Os católicos O'Neill

Lendo sem método nem objetivos a biografia literária de Alexandre O'Neill (quase todos os adolescentes nos anos 80 tiveram uma fase o'neillista), de Maria Antónia Oliveira, vejo que o poeta ateu era descendente de uma família católica irlandesa que fugiu para Portugal, no séc. XVIII, por causa das perseguições contra católicos no Ulster. O'Neill morreu há 30 anos, a 21 de agosto de 1986. E é por isso que estou a ler, com gosto, a biografia.

terça-feira, 10 de junho de 2014

Irlanda

Que mais há de acontecer à Igreja católica na Irlanda? (E mais uma série de questões sobre a sexualidade e a mudança de mentalidades e perceções, que é o que está em causa, mas receio que tudo fique pela rama do "papel da Igreja".)

quarta-feira, 12 de janeiro de 2011

12 de Janeiro de 1729. Nasce o filósofo e político Edmund Burke

Edmund Burke, filósofo e político, pai do conservadorismo, nasceu em Dublin (Irlanda), no dia 12 de Janeiro de 1729, e morreu em Beaconsfield (Inglaterra), no dia 9 de Julho de 1797. Não escreveu nenhuma obra substancial, o que terá feito com que o seu pensamento não seja muito estudado, mas deixou as suas ideias em cartas e escritos de ocasião.

Não gostava de Rousseau nem da Revolução Francesa. Preferia a Constituição inglesa e o longo depósito de tradições, que é a história, às iluminações dos filósofos individuais.

Era filho de uma católica e de um protestante. Como sentia as divisões cristãs na sua própria família, escreveu, quando estudante no Trinity College de Dublin, a um amigo quaker: “Tomamos diferentes caminhos, é verdade”, mas “não há senão um Deus e por isso não há senão uma fé e um baptismo": “o cristianismo alargado” (li aqui).

quarta-feira, 25 de agosto de 2010

Igreja da Irlanda pediu que não se investigasse padre suspeito de terrorismo

Um padre irlandês (já falecido) poderá ter estado implicado num atentado na Irlanda do Norte em 1972. Nunca se apurou a verdade porque a Igreja católica negociou para que o caso não fosse investigado. Mais um sinal, triste, da influência da Igreja católica nos poderes públicos da Irlanda, neste caso, a do Norte. Notícia do DN de 25 de Agosto de 2010.

Note-se que a Conferência Episcopal da Irlanda inclui os bispos das dioceses do território da Irlanda do Norte (julgo que são seis das 26 da ilha).

segunda-feira, 23 de agosto de 2010

Para um dicionário católico pós-crise actual (1). Clericalismo

Clericalismo – Mentalidade elitista e respectivos padrões de comportamento que considera que os clérigos são intrinsecamente superiores aos outros membros da Igreja, pelo que merecem deferência automática.

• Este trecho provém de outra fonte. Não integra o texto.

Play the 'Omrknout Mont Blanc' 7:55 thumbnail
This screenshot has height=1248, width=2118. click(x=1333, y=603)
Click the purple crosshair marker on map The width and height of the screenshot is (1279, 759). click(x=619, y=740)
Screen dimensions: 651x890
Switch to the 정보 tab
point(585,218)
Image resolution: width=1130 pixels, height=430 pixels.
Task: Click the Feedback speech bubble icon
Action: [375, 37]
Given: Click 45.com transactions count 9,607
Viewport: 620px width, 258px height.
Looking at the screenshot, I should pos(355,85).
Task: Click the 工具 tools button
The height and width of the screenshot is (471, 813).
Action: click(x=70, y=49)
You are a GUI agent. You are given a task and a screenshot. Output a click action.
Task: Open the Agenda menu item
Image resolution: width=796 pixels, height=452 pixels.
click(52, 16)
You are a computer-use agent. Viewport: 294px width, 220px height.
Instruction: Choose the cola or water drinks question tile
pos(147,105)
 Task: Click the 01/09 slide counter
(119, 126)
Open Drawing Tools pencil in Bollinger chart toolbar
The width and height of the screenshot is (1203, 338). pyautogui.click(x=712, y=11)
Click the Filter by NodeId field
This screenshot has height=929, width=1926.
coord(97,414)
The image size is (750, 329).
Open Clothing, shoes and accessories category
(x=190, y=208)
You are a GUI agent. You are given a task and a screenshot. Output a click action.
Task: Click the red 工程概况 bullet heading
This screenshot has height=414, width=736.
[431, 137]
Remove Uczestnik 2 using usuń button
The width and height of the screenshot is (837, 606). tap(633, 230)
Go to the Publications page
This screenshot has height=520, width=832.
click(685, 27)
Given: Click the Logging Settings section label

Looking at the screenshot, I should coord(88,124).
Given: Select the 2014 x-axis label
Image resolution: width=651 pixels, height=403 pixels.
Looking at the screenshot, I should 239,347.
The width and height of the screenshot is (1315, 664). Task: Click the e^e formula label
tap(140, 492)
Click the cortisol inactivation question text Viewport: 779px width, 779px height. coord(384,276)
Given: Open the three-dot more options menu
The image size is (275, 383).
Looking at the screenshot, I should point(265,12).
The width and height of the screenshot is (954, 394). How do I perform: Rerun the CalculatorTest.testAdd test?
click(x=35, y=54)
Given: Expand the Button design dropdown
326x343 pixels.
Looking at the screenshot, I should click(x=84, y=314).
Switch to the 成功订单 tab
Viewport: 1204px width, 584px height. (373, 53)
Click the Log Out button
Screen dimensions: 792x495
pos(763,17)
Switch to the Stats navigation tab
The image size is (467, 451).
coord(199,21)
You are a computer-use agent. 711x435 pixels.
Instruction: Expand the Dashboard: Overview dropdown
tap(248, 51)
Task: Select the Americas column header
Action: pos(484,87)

Consequência lógica - A passividade e a dependência são a sina dos leigos.

Consequência cultural - Na Irlanda diz-se, quando alguém comete um erro: "Até a um bispo isso podia acontecer" (li aqui).

Consequência catastrófica - Os abusos sexuais. O clericalismo dos leigos e dos clérigos impede que se questionem as acções do clero.

Baseado nas declarações de Michael Kelly, vice-editor do jornal "Irish Catholic", lidas aqui.

domingo, 22 de agosto de 2010

Uísque católico

Fiquei hoje a saber que há whiskey católico. Foi lendo a croniquinha de Miguel Esteves Cardoso no “Público”. Fala do whiskey (assim, em “irish english) que Samuel Beckett bebia. “Sempre se disse de Beckett que era bebedor do whiskey da Irlanda do Norte (…)”. Supunha-se que bebia Bushmills, um whiskey protestante. “No entanto - afiança o cronista - nos últimos meses de vida dele, num lar de terceira idade de Paris chamado Tiers Temps, aqueles que o visitaram não viram Bushmills: só Jamesons e Tullamore Dew. Jamesons é o whiskey católico da Irlanda. Tullamore Dew é o whiskey irlandês que os irlandeses não têm clima para apreciar” (sic).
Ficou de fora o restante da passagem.